# EXERCISE:
Put every line of the records below into a JSON list of strings, one string per line, and omit any blank lines.

# START OF EXERCISE MATERIAL

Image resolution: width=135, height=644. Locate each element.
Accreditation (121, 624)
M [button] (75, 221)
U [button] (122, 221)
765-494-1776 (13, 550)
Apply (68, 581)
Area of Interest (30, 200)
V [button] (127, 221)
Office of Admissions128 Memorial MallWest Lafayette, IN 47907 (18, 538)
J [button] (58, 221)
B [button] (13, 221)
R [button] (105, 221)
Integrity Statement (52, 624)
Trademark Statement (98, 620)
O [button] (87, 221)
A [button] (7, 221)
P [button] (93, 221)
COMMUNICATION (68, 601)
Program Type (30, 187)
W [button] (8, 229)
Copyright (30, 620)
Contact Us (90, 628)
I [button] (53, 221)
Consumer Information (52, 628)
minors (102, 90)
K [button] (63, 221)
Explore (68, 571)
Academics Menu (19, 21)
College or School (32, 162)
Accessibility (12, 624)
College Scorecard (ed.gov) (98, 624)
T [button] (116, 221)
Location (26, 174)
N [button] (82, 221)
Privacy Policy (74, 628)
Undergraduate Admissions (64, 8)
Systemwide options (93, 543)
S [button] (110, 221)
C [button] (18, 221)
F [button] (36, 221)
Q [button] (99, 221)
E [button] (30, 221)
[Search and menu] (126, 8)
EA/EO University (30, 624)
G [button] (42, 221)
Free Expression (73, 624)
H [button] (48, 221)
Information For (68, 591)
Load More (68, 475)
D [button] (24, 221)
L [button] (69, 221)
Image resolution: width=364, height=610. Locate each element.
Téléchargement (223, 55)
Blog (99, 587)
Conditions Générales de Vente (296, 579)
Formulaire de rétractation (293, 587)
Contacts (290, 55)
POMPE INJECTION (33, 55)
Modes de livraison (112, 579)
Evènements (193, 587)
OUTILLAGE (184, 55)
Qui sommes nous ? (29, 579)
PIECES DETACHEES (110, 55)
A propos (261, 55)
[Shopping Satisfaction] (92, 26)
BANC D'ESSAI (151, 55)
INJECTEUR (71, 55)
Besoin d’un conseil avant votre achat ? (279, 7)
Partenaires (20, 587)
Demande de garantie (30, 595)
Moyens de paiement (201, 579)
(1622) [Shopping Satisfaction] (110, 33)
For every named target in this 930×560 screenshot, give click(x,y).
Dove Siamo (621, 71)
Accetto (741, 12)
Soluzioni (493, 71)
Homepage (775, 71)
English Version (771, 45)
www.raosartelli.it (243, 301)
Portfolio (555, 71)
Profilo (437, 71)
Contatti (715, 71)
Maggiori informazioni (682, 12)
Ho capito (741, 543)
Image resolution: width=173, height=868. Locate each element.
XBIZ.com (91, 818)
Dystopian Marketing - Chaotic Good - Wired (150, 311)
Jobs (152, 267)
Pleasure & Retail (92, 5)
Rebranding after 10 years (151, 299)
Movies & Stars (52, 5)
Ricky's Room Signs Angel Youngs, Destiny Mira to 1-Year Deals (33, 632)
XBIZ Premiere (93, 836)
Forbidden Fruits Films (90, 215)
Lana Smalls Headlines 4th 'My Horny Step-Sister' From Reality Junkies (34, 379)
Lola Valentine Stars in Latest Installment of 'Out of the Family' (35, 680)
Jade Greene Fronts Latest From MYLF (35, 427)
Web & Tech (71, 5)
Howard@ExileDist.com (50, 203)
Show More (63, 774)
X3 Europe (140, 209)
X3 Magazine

# END OF EXERCISE MATERIAL

# TASK ANSWER:
[
  "Image resolution: width=135, height=644. Locate each element.",
  "Accreditation (121, 624)",
  "M [button] (75, 221)",
  "U [button] (122, 221)",
  "765-494-1776 (13, 550)",
  "Apply (68, 581)",
  "Area of Interest (30, 200)",
  "V [button] (127, 221)",
  "Office of Admissions128 Memorial MallWest Lafayette, IN 47907 (18, 538)",
  "J [button] (58, 221)",
  "B [button] (13, 221)",
  "R [button] (105, 221)",
  "Integrity Statement (52, 624)",
  "Trademark Statement (98, 620)",
  "O [button] (87, 221)",
  "A [button] (7, 221)",
  "P [button] (93, 221)",
  "COMMUNICATION (68, 601)",
  "Program Type (30, 187)",
  "W [button] (8, 229)",
  "Copyright (30, 620)",
  "Contact Us (90, 628)",
  "I [button] (53, 221)",
  "Consumer Information (52, 628)",
  "minors (102, 90)",
  "K [button] (63, 221)",
  "Explore (68, 571)",
  "Academics Menu (19, 21)",
  "College or School (32, 162)",
  "Accessibility (12, 624)",
  "College Scorecard (ed.gov) (98, 624)",
  "T [button] (116, 221)",
  "Location (26, 174)",
  "N [button] (82, 221)",
  "Privacy Policy (74, 628)",
  "Undergraduate Admissions (64, 8)",
  "Systemwide options (93, 543)",
  "S [button] (110, 221)",
  "C [button] (18, 221)",
  "F [button] (36, 221)",
  "Q [button] (99, 221)",
  "E [button] (30, 221)",
  "[Search and menu] (126, 8)",
  "EA/EO University (30, 624)",
  "G [button] (42, 221)",
  "Free Expression (73, 624)",
  "H [button] (48, 221)",
  "Information For (68, 591)",
  "Load More (68, 475)",
  "D [button] (24, 221)",
  "L [button] (69, 221)",
  "Image resolution: width=364, height=610. Locate each element.",
  "Téléchargement (223, 55)",
  "Blog (99, 587)",
  "Conditions Générales de Vente (296, 579)",
  "Formulaire de rétractation (293, 587)",
  "Contacts (290, 55)",
  "POMPE INJECTION (33, 55)",
  "Modes de livraison (112, 579)",
  "Evènements (193, 587)",
  "OUTILLAGE (184, 55)",
  "Qui sommes nous ? (29, 579)",
  "PIECES DETACHEES (110, 55)",
  "A propos (261, 55)",
  "[Shopping Satisfaction] (92, 26)",
  "BANC D'ESSAI (151, 55)",
  "INJECTEUR (71, 55)",
  "Besoin d’un conseil avant votre achat ? (279, 7)",
  "Partenaires (20, 587)",
  "Demande de garantie (30, 595)",
  "Moyens de paiement (201, 579)",
  "(1622) [Shopping Satisfaction] (110, 33)",
  "For every named target in this 930×560 screenshot, give click(x,y).",
  "Dove Siamo (621, 71)",
  "Accetto (741, 12)",
  "Soluzioni (493, 71)",
  "Homepage (775, 71)",
  "English Version (771, 45)",
  "www.raosartelli.it (243, 301)",
  "Portfolio (555, 71)",
  "Profilo (437, 71)",
  "Contatti (715, 71)",
  "Maggiori informazioni (682, 12)",
  "Ho capito (741, 543)",
  "Image resolution: width=173, height=868. Locate each element.",
  "XBIZ.com (91, 818)",
  "Dystopian Marketing - Chaotic Good - Wired (150, 311)",
  "Jobs (152, 267)",
  "Pleasure & Retail (92, 5)",
  "Rebranding after 10 years (151, 299)",
  "Movies & Stars (52, 5)",
  "Ricky's Room Signs Angel Youngs, Destiny Mira to 1-Year Deals (33, 632)",
  "XBIZ Premiere (93, 836)",
  "Forbidden Fruits Films (90, 215)",
  "Lana Smalls Headlines 4th 'My Horny Step-Sister' From Reality Junkies (34, 379)",
  "Lola Valentine Stars in Latest Installment of 'Out of the Family' (35, 680)",
  "Jade Greene Fronts Latest From MYLF (35, 427)",
  "Web & Tech (71, 5)",
  "Howard@ExileDist.com (50, 203)",
  "Show More (63, 774)",
  "X3 Europe (140, 209)",
  "X3 Magazine"
]